Posted 05 Feb 2010 at 10:06 am ¶First, thanks for all information shared on this GEMBA WALK talks. Second,GEMBA WALKS works, at least in here there should be a compromise from hihg level management to take part of this process. As we know, Managers all the time are involved in their Jobs and GEMBA goes to second level, but GW must be 100 % supported by all the Managers ad will be part of the Quality System, giving Us proud of the solutions that all the team is giving to solve any single “opportunity” caught in the GW. In a few words,GW is very important to gave to operators (The ones that touch our material and transformed at final product) confidence in our resolutions to solve their opportunities that at the end will be part of all of US. GW means Continues Improvement in a high level.
Posted 06 May 2010 at 5:57 pm ¶What are your thoughts on machine operators presenting at the department KPI boards instead of the supervisor during the GW?
Posted 09 Jun 2010 at 7:49 am ¶Kevin -
A structured presentation in front of a KPI board may well be appropriate for a manager “show and tell” but in my definition, it isn’t part of what I would call a “gemba walk” at all.
As described, a gemba walk should not require people to alter their normal work patterns. In fact having them do so defeats the whole purpose. The key point is to compare what should be happening vs. what you observe so that you can check if the processes and systems are working correctly.
Checking KPIs doesn’t, in my mind, require anyone to present anything. They are there to see.
Now – if it may be that your machine operators are engaged in improvement activities that are intended to impact the KPIs.
If that is the case, then it is entirely appropriate to have the present:
- The target condition.
- The starting condition.
- What problems and barriers are preventing the target condition.

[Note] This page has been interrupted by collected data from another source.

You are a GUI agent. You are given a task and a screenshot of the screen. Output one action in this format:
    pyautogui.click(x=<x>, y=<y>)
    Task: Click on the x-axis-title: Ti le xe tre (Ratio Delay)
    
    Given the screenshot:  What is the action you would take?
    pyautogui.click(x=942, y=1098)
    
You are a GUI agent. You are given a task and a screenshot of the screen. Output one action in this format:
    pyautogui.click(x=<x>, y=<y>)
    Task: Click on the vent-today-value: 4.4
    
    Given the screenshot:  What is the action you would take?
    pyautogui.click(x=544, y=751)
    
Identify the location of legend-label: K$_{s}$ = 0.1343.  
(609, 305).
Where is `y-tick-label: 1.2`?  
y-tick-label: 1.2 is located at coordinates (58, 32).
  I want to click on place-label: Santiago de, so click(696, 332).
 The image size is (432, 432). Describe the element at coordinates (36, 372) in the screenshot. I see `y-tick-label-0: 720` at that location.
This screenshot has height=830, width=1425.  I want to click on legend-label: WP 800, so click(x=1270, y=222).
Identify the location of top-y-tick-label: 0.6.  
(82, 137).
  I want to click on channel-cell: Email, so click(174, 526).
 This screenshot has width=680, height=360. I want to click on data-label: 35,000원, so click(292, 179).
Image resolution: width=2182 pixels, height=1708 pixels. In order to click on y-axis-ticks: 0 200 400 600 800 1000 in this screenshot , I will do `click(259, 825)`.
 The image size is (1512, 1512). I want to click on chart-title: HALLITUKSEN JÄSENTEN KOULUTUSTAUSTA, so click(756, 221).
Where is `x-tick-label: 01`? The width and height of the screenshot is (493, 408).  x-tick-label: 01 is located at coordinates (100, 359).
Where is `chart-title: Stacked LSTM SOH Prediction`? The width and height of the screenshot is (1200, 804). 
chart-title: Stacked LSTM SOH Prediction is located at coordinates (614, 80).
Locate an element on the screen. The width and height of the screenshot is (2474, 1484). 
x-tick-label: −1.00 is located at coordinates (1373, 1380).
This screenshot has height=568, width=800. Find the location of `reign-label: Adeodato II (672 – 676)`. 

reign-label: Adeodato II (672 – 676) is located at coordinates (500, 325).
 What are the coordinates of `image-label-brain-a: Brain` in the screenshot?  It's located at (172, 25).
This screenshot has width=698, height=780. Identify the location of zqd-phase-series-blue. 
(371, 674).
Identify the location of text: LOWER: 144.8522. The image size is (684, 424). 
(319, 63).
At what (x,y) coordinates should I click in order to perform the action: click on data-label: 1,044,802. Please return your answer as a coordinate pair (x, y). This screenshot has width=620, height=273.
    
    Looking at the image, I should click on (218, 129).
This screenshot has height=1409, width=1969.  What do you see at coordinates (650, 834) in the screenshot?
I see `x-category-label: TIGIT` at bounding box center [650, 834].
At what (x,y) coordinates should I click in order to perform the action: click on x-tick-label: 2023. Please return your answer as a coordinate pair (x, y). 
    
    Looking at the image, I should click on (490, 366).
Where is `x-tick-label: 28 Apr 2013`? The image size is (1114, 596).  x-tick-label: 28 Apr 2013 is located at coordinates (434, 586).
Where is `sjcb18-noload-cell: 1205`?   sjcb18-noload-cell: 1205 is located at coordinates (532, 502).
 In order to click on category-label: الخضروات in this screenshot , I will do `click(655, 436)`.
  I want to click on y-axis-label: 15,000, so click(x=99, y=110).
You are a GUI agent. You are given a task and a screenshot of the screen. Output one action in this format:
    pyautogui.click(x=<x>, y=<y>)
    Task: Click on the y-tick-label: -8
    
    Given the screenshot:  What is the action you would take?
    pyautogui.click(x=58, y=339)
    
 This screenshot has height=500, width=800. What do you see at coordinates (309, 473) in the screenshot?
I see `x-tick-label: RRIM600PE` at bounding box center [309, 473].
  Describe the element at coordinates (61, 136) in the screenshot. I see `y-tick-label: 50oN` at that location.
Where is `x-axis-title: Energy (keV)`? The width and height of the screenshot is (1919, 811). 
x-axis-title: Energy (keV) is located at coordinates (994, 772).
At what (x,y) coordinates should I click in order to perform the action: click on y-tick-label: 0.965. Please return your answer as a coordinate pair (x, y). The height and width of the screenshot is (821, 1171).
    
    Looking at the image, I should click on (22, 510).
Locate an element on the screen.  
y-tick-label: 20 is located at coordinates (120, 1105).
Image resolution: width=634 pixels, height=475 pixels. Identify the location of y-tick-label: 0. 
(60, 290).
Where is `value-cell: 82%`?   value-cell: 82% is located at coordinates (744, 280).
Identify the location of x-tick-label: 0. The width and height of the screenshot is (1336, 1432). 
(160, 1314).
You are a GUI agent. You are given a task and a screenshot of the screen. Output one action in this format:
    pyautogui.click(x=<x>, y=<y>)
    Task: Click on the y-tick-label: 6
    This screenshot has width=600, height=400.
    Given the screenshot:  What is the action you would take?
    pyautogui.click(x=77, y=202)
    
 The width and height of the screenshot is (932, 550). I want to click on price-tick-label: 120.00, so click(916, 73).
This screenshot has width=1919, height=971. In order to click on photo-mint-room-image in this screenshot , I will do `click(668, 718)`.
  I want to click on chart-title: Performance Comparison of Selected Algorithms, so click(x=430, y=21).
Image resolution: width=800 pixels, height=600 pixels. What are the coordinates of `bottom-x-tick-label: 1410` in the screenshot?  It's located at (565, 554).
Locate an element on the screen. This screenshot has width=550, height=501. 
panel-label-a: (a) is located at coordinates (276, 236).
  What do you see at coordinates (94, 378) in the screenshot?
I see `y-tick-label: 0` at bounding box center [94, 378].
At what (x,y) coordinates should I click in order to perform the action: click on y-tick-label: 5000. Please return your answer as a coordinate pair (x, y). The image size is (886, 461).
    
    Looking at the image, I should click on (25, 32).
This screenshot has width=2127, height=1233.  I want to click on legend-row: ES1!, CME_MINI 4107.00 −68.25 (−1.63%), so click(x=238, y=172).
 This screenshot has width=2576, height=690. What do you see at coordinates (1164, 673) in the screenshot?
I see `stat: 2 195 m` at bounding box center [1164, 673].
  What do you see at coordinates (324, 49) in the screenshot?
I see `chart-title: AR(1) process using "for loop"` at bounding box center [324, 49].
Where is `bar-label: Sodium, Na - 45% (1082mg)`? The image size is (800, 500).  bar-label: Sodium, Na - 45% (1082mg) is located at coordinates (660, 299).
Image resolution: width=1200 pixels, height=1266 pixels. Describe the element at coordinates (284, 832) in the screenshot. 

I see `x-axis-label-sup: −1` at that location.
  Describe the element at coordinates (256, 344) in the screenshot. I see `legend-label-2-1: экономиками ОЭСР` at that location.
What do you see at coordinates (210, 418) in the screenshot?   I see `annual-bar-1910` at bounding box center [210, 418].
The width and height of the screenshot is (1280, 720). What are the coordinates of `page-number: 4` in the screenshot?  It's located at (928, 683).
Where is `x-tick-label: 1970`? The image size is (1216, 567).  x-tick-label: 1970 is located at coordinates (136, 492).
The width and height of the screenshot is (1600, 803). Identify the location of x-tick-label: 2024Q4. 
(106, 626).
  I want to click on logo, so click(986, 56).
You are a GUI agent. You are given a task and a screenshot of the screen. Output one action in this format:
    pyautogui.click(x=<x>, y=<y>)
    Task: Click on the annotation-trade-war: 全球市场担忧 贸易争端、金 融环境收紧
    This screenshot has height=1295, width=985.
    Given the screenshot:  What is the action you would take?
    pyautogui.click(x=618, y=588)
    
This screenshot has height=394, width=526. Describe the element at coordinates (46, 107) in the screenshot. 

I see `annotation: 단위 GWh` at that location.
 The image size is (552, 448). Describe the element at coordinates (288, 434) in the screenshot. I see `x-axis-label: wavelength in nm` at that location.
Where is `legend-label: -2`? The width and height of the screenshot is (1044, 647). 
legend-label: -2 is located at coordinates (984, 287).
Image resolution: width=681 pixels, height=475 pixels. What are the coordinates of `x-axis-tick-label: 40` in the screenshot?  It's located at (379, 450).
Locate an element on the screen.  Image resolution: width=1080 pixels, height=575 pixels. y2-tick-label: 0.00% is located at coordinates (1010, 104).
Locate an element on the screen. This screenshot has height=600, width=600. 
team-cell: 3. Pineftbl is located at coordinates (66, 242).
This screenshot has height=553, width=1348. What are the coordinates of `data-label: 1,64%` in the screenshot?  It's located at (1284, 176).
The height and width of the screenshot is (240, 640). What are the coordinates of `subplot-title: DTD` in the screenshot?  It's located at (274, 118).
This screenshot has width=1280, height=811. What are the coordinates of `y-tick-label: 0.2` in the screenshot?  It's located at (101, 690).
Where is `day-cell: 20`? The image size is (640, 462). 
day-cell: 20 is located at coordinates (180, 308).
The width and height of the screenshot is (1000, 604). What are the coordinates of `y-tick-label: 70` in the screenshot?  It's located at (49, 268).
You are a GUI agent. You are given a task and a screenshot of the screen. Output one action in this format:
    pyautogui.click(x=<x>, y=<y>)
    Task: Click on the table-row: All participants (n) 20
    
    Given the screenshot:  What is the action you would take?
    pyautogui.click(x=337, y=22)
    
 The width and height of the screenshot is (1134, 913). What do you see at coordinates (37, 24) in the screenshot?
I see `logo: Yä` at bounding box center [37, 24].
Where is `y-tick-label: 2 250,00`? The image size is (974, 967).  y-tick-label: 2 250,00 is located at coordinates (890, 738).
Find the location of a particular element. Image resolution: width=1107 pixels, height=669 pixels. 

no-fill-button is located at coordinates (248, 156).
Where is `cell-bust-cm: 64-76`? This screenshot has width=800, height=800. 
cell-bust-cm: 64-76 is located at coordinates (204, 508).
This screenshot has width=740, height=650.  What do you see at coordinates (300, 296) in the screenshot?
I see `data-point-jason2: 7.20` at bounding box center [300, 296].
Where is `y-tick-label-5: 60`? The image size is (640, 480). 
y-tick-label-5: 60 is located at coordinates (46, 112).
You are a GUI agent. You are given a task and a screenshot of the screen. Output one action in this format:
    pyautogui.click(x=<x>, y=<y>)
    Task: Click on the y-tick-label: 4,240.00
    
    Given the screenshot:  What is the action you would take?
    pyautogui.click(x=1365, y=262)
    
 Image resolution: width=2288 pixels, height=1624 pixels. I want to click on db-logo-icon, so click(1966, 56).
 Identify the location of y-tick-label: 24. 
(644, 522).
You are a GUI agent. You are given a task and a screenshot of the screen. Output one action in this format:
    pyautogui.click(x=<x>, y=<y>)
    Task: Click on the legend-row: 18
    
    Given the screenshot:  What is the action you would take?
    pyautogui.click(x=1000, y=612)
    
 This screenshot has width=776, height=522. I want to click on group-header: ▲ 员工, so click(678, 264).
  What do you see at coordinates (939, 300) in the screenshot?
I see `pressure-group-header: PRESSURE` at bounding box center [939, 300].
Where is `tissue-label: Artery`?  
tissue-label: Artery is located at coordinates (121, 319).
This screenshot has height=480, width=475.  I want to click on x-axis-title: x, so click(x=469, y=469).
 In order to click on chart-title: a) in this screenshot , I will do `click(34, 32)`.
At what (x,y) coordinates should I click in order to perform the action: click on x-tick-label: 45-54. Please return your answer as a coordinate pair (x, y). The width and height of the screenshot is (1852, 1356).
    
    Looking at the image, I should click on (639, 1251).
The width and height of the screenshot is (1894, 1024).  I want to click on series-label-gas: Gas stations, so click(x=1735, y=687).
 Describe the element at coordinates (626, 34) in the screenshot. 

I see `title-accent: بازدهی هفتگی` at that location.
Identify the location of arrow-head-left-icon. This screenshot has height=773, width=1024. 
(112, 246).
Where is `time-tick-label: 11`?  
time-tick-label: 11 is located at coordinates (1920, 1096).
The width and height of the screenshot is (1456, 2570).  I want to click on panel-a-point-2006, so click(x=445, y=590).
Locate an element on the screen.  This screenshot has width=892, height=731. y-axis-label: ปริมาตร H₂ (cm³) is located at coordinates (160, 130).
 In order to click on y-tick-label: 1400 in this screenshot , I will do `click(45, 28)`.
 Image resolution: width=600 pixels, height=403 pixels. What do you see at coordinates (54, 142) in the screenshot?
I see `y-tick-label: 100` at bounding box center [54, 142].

- What they are working on.
- What results they anticipate.
- What results they achieved.
- Explain any differences, and what they learned about the process.
This would be part of the people development process, and would be an appropriate check to see how well the Team Leader is teaching it – by checking how well his students (the operators) have learned it.
Posted 09 Jun 2010 at 8:54 am ¶Mark,
Posted 09 Jun 2010 at 10:20 am ¶We have a relatively large plant and have four departmental KPI boards. We start our walk at a spacific time and only allow a certain time frame for each board. During each stop, the supervisor presents to the leadership team only the areas in which they did not achieve their goals or any highlights for the last 24 hours. At this point they explain why goals were not achieved and if further resources are necessary to solve the problem. After the walk, we have a wrap-up meeting to discuss any misses and if any further resources need to be allocated.
Kevin -
That sounds like a potentially great process.
You may be doing this already – so pardon me if that is the case – but the next step would be to tighten down the structure of the problem reporting and problem solving so that the supervisors (and by extension the machine operators) are systematically driven to gain deeper and deeper understanding of the process. If you can’t tell by reading my recent posts, I really like Mike Rother’s coverage of this process in Toyota Kata.
The more the organization practices the process of engaging with each other in this way, the better everyone will become at doing it + the better the operation will become.